KTDA also opposed Section 36(8), which gives the Cabinet Secretary, in consultation with county governments, the power to establish new tea auction centers in growing regions. The Agency maintained that centralizing auctions in Mombasa preserves Kenya’s competitive edge by maintaining consistent pricing and lowering operational costs for producers.
Hon. Yegon questioned this opposition, noting that tea from the West Rift region has struggled at the Mombasa auction, often selling below production cost.
“Why are you against alternative auction centers that could benefit farmers in underperforming regions?” he posed.
In defense, KTDA argued that decentralization would fragment the market, confuse pricing mechanisms, and negatively impact Kenya’s global tea brand.
The session also featured Hon. Sabina Chege (Nominated MP), who pressed KTDA on farmers’ long-standing complaints about the burden of maintaining nine directors.
“If tea farmers are crying over the weight of sustaining nine directors, why resist regulation on the number?” Chege asked.
Mr. Kirundi responded that flexibility was crucial for effective factory management, given varying shareholding and operational capacities across tea companies.
The Kenya Tea Growers’ Association (KTGA), represented by CEO Ms. Linda Oluoch, took issue with Clause 13, which exempts specialty and value-added teas from the tea levy—but only if packed in containers of not more than 10 kilograms.
Ms.

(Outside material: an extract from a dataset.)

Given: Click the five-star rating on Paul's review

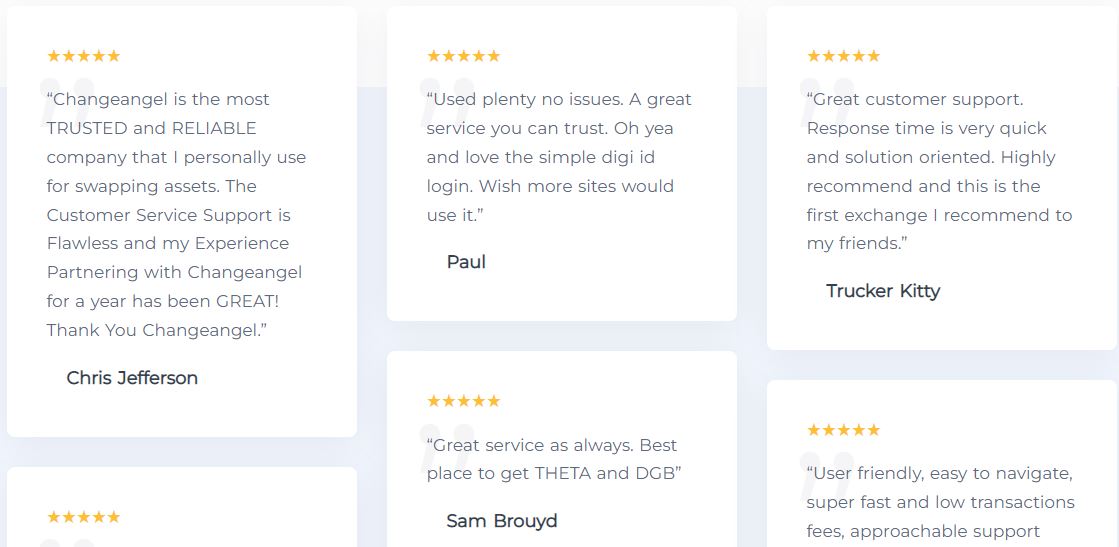Looking at the screenshot, I should click(x=463, y=56).
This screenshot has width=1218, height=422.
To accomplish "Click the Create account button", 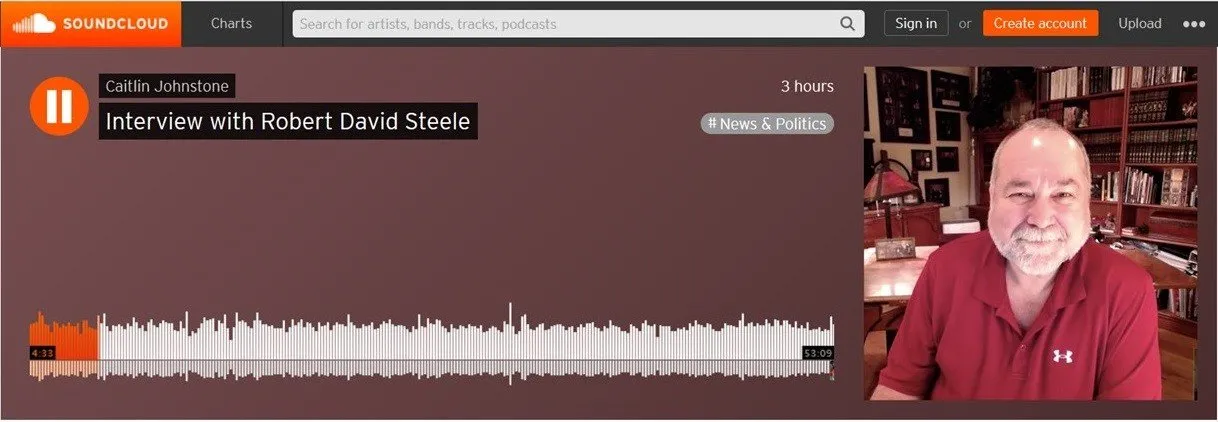I will (x=1040, y=23).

Oluoch argued that the restriction unfairly excludes other premium Kenyan teas, including instant and specially manufactured varieties, from benefiting.
“We recommend deletion of the packaging limit to apply the exemption broadly to all value-added teas, thus promoting value addition and export competitiveness,” she said.
Other organizations present included the East Africa Tea Trade Association (EATTA), Kenya Tea Brokers Association (KTBA), Tea Board of Kenya (TBK), and KALRO–Tea Research Institute, all of whom made technical recommendations.
The Committee is expected to compile the views collected for consideration in the Bill’s final reading. If passed, the Tea (Amendment) Bill, 2023 could significantly reshape the governance, regulation, and marketing of Kenya’s tea sector—one of the country’s largest foreign exchange earners.